A native of the San Francisco Bay Area, Cole Swensen studied in San Francisco and in London, receiving her Ph.D. in comparative literature from the University of California at Santa Cruz.
Her most recent books are Noon (Sun & Moon Press, 1998) and Numen (Burning Deck Press, 1995), nominated for the PEN West Award in Poetry. Her awards include a National Poetry Series selection, Sun & Moon's New American Writing Award, and most recently, the 1998 Iowa Prize for her manuscript Try, to be published by the University of Iowa in Spring 1999. Active as a translator, Swensen has focused on contemporary French cross-genre poetry and fiction, and has participated in translation conferences and group projects at Louisiana State University and the Royaumont Foundation in France. She currently teaches at the University of Denver and directs the Creative Writing Program there.
Working Notes
This project is based in response to visual art, principally late medieval and early Renaissance paintings. One of its recurrent themes is the position of the viewing-subject in relation to the depicted subject—who is the subject of the narrative implied in so many of these works. It's clearly a matter of intending (con)fusion, an invitation to let individual identity slide a little, to join in stories fundamental to the culture, thereby reinforcing the stories themselves and initiating the viewer into the culture as a participant.
One question I was exploring in writing on these works and on my viewing of them was the relationship of writing to this initiatory process—could writing disrupt it in an interesting way, at the very least creating a self-consciousness that complicates the overlap and reintroduces elements of "personal" decision—in quotes because the question of what 'personal' might, can, does mean is one of the underlying considerations.

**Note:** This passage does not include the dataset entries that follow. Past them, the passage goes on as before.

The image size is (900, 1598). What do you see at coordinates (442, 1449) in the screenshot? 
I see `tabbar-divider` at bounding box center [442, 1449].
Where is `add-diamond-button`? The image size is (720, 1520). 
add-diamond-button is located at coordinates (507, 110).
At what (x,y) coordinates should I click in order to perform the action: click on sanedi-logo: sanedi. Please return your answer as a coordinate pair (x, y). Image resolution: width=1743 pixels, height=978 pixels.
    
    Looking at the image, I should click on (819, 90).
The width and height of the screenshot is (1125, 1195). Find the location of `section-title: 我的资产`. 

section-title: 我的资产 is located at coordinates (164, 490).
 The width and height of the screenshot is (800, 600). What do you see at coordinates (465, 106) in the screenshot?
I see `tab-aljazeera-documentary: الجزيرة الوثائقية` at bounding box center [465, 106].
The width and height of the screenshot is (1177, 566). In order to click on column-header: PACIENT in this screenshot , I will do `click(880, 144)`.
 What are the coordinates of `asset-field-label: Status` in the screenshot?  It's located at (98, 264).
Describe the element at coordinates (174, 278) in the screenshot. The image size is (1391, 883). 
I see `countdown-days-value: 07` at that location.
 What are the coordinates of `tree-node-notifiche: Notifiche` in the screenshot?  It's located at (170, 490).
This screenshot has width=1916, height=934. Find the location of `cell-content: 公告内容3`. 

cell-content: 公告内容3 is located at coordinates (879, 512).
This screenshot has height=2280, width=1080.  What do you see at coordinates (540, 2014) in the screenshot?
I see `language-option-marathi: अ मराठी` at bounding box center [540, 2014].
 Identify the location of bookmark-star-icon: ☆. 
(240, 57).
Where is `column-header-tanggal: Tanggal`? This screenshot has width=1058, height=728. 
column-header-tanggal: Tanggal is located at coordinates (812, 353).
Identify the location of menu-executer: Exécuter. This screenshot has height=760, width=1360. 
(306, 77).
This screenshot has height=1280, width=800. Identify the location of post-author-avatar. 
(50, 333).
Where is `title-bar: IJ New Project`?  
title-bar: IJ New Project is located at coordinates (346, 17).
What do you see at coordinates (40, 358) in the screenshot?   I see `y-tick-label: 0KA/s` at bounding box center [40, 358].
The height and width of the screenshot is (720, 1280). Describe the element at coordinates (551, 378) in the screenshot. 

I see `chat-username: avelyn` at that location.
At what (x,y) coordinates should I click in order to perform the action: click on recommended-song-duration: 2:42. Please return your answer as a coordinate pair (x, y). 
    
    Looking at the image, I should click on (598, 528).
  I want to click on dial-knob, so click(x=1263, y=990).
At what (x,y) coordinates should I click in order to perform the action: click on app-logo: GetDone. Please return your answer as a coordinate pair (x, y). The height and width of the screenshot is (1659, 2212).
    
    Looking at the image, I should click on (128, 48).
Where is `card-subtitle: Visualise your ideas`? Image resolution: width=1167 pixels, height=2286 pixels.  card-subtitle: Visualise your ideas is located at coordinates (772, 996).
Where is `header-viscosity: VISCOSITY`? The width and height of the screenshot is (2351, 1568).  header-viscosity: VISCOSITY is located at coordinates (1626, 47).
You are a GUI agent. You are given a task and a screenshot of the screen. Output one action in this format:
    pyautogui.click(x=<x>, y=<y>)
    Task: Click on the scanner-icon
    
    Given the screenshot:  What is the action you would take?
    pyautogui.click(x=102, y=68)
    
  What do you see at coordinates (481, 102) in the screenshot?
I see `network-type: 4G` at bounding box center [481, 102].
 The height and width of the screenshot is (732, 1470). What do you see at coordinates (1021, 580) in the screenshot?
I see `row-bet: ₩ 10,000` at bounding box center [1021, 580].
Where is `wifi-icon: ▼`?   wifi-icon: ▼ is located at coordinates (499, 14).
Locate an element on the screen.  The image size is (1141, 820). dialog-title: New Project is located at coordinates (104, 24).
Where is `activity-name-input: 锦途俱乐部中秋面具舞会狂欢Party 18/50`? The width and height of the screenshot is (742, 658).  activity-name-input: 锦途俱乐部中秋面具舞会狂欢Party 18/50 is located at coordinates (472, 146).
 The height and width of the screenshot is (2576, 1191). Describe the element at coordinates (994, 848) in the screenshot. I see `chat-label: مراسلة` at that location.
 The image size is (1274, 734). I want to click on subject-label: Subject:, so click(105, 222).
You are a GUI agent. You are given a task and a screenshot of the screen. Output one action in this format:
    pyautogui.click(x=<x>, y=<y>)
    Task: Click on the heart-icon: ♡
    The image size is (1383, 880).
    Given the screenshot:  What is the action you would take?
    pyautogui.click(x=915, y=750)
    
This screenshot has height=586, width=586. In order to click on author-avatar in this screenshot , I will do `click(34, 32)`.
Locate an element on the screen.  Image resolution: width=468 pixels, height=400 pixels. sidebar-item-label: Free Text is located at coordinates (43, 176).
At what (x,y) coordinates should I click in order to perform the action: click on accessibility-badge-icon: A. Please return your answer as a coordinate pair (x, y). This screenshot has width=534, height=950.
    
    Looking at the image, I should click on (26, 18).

Noli me Tangere, Unknown Spanish Painter, early 14th century
1
Should the painter be distracted, should some sharp noise alarm him or passing thought disarm. All the saints in their flaming skins. And at first glance seem to have an extra finger.
2
Note the grace entirely based on precise. Sudden ballet as you back away from the depicted: Story
One: If you touch
the sky will turn blue
(of our child
to the tips of the fingers
to the ceiling suddenly
to the sight so Story Two:
If you profane this is not flesh with your supple
seething soon to be saintly and I
with a lock on the body and the sunlight cutting straight through me and I
picked up a brush and what's breathing
is not necessarily living
not that I have left but leave my
in your moth-fingered hands, in your million-fingered hands, a third story:
Now everything is sky and
where the body joins the body
a flickering solidity
encounters the returning
touch finding a different erring
and recognizing the difference,
which is how hands are formed and then lives:
miles sewn back on each other and the seam
some secret plenty.
3
When the sky was still gold
Mary Mary quite so many
to be reaching and always
toward that receding
land and body: body of clay
and a landscape made of faces.
Grace us in our unraveling flesh;
one alone must stay on earth
and I loved you so that I insisted:
Distill it. I, who can never be
single, splayed through a chiseled bevel
into the blues and greens and she's
wearing red, which is why she
gets the breadth, thus does not end.
Chantal Akerman, The East, (a documentary video), 1993
What if she had not put the cellist so separately after the fifteen minutes of the camera's panning along the long line of human faces but had slowly over a ten minute period brought the music up behind and faded the image of the single musician into and over the long line of human faces waiting for something in line side by side perhaps beside a train track so barely that it never quite arrived. What if all concerts were performed behind a huge screen onto which was projected a long line of faces all facing us and it had always been done this way. You can see hundreds, even thousands, of faces in fifteen minutes. After that, they cease to be plural.